# Tiffany



## Ether's Bane (Dec 27, 2009)

Remember this?



rock-ground said:


> By the way, WATERSHED LIKING LADY GAGA? IT'S A SIGN OF THE APOCALYPSE!!!! ARGH!!!!!! XD


Time to reveal my guilty pleasure. I may be a metalhead, but...

...you may or may not know this, but I'm actually a Tiffany fan.

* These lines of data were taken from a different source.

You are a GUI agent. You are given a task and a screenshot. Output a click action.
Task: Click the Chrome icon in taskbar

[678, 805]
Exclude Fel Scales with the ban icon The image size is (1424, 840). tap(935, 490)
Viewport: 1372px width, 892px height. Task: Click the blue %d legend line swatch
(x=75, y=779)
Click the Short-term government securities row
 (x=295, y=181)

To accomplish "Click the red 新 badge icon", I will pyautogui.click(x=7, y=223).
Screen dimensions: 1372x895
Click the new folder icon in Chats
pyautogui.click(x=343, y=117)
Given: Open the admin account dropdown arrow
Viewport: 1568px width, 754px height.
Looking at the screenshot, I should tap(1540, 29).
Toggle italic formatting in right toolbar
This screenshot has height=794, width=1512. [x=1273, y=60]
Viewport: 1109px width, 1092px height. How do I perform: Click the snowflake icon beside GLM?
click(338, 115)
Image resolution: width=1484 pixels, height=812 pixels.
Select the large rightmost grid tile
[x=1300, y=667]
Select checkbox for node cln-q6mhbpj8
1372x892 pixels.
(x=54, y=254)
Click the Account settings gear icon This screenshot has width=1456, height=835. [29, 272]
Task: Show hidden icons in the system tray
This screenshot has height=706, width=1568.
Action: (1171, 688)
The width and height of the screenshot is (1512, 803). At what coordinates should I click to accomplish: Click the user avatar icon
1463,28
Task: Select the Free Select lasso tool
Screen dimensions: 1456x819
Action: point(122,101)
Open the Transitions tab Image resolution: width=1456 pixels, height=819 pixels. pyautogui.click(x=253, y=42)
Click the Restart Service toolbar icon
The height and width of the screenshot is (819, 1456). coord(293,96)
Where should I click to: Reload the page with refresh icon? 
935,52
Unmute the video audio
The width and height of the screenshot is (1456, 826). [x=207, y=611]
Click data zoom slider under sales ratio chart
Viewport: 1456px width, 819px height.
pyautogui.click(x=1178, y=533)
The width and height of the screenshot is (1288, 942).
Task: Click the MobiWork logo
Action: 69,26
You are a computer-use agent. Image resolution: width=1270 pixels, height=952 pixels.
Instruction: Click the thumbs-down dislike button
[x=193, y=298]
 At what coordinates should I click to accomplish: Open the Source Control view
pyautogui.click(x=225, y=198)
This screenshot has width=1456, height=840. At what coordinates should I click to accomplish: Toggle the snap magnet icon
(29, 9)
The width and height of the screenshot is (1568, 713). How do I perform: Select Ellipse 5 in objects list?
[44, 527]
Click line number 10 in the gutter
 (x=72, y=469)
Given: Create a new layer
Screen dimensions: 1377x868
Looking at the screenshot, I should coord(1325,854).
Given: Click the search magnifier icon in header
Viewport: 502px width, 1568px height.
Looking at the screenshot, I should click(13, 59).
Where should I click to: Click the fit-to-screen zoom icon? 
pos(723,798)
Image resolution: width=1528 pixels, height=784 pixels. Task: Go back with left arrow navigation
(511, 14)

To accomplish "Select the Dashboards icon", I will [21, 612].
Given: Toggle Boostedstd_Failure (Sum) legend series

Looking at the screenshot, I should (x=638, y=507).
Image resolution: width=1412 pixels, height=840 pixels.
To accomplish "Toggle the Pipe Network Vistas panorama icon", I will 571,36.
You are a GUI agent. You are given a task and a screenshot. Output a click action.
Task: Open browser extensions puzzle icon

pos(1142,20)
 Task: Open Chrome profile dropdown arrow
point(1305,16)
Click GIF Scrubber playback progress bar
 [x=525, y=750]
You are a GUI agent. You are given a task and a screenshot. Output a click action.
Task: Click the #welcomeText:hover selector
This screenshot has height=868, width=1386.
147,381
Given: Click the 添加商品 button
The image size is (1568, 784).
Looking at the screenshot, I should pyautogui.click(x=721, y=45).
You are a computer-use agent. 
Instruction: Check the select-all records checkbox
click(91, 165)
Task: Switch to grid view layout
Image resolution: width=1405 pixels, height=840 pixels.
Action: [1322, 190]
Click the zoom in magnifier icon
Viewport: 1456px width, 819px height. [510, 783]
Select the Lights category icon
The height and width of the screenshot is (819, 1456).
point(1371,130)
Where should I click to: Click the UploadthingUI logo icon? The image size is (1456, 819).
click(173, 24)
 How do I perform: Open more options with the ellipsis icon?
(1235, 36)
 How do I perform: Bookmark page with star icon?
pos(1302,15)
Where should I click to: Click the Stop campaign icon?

Basically, discuss how Tiffany owns every other female teen-pop singer ever. :)


----------



## #1 bro (Dec 27, 2009)

i had honestly never once heard of this person, so i looked her up on wikipedia, where i learned she has breast implants (gross), followed by youtube, where i heard a song by her. it was pretty terrible imho :( 

*goes off and listens to lady gaga*


----------



## Ether's Bane (Dec 27, 2009)

@Zeta: Try this.

Unless, of course, this was the one you listened to, in which case I'm really sorry.


----------



## departuresong (Dec 27, 2009)

I would be more embarrassed that you listen to shitty glam rock.


----------



## Tailsy (Dec 30, 2009)

ShiningGlass said:


> I would be more embarrassed that you listen to shitty glam rock.


HEEEEERE IT ISSSSS, MERRY CHRISTMAS
EVERYBOOOODY'S HAVINNN' FUUUUUUUUUUUUUUN

sorry, but it had to be said.

Tiffany is OK! Lady Gaga is better but yanno.


----------



## Tarvos (Dec 30, 2009)

lady gaahl gaahl is better than most things


----------